About a week later, we stumbled across a chinois (a cone-shaped sieve with a closely woven mesh) at Sur la Table — something which would have been ideal, we figured, for the ketchup making. It was heavy and sturdy, and its mesh was finer than your average strainer, but coarser than cheesecloth. It seemed like just the thing for making soy milk, which can be a bit slow and messy using muslin. There was no price on it, but it was the last one, so we tossed in in our basket, figuring it wouldn’t cost that much.
When we went to the cash, we learned that this little puppy would set us back $140. We had second thoughts, but figured it would be worth it if it sped up the soy milk & tofu-making process — and any lingering buyer’s regret went straight out the window when we made our first batch of soy milk the next day. Instead of coaxing and squeezing the milk through through the muslin, we just poured our soy slurry into the chinois and the milk came out the other side just as fast, leaving behind a nice, dry little cone of okara. We popped that into a container, and had a clean, rinsed chinois seconds later.
Since that first batch, we’ve also used the chinois to strain a batch of ginger beer, with similarly happy results. How I lived without a chinois for all these years, I will never know.

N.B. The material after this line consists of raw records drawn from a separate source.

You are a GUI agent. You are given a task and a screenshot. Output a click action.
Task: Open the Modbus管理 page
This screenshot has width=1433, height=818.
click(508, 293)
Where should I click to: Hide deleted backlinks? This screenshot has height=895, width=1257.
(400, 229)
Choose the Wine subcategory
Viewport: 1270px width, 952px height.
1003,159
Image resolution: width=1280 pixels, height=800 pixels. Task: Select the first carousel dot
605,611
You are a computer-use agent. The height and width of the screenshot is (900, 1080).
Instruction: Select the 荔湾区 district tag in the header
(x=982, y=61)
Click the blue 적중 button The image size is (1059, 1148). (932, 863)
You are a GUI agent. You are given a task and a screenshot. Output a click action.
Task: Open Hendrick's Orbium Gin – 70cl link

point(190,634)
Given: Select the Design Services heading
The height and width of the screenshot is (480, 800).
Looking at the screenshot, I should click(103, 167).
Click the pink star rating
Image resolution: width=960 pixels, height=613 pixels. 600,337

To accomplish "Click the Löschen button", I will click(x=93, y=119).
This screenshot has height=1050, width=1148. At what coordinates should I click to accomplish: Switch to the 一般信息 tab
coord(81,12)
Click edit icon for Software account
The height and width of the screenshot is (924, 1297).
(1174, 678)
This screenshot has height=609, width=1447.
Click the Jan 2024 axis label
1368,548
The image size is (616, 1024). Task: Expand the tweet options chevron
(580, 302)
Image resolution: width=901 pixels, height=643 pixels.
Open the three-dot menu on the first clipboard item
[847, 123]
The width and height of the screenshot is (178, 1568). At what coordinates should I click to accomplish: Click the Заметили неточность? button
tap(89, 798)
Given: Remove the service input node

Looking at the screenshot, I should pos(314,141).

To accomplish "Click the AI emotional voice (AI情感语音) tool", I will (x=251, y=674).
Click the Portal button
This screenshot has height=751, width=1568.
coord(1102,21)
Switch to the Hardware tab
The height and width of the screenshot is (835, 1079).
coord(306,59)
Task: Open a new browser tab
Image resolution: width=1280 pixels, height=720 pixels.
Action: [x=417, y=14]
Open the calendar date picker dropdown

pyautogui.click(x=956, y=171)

Bonnie Lee’s ketchup (about ½ cup — suggest you at least double this)
- 3 tomatoes chopped
- ¼ onion chopped
- 50 ml brown sugar
- one cinnamon stick
- five cloves
- ¾ inch ginger, chopped
- ½ teaspoon allspice
- one crushed bay leaf
- ½ cup vinegar
- salt, to taste
- Put the cinnamon, cloves, ginger, allspice and bay leaf in a cheesecloth sachet.
- Put the sachet and the rest of the ingredients in pot, and simmer for 40 minutes
- Purée the mixture, strain it (using a chinois, if you have one), and simmer strained liquid for 30 minutes
- Let cool.
Better than Heinz, and a nice way to opt out of the waste stream associated with ketchup and ketchup bottle manufacture.